The above are only some of the news that makes up the full spectrum to consider in Forex trading. Later in the Trading Academy, we’ll cover everything about the economic calendar and all news in proper detail.

What matters here is that traders analyze various economies and prepare for the next central bank's meetings. They buy and sell currency pairs according to the economic implications, or to changes in the economic activity.

However, news isn’t the only event that move the currency market.

Macroeconomics

How many times have you heard of the term “global economy”? Probably too often, but there’s a reason for that.

The world as we know it is interconnected on so many levels that regional economies make an integer part of bigger ones. Trade opened new frontiers for all countries in the world.

Chinese products exist in Brazil, Middle-East oil arrives in China, German cars sell in Japan, and Japanese technology exists all over the world. It virtually means that the world is a big global economy.

Therefore, changes in global trends affect the value of various local economies. Hence, the value of the local currency.

Interpreting global trends and their impact is known as macroeconomics. An example of how macroeconomic news impacts the value of a currency comes from the recent tax reform in the United States.

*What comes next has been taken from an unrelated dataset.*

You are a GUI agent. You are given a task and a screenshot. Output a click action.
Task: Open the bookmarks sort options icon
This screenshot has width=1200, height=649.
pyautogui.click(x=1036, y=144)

The announcement took markets by surprise as it leads to a stunning increase in the United States debt levels. As such, the dollar lost value against most other currencies, even though the Federal Reserve of the United States is in a full tightening mode.

Conclusion

Economic news and changes in the macroeconomic picture aren’t the only parts of the fundamental analysis. However, they are the ones that move markets most of the times.

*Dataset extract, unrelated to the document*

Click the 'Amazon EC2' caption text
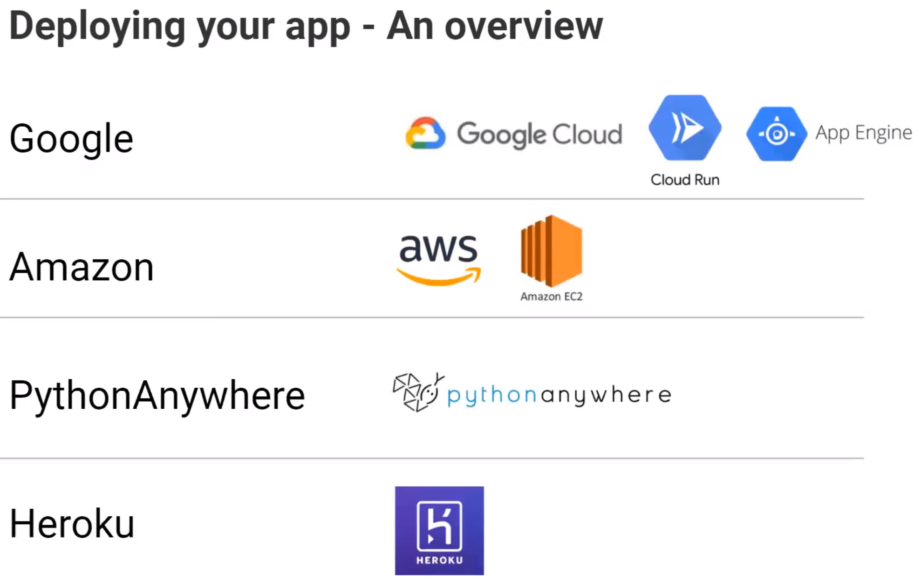Viewport: 921px width, 587px height. (552, 297)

Elections have the power to move markets too. Referendums, too.

Think of 2016, when Forex trading was heavily influenced by the Brexit referendum in the United Kingdom and the U.S. Presidential elections a few months later. Until the two events were behind, Forex traders didn’t take any chance. Consequently, most currency pairs traded in a range.

Wars have the power to move markets too. Depending on what’s at stake, like the participants and the implications for various markets, the balance of forces on the Forex market will change also.

Hurricanes and other extreme events, like earthquakes, etc., move the Forex market too. Their ravages represent a drag on the local economy/economies, and the currency/currencies are the first one to react to such events.

To sum up, the fundamental analysis reveals why financial markets move. Sometimes, it isn’t that obvious.

However, behind every significant trend, there’s a reason that started it. Typically, that one comes from the fundamental side, and not the technical part of Forex trading.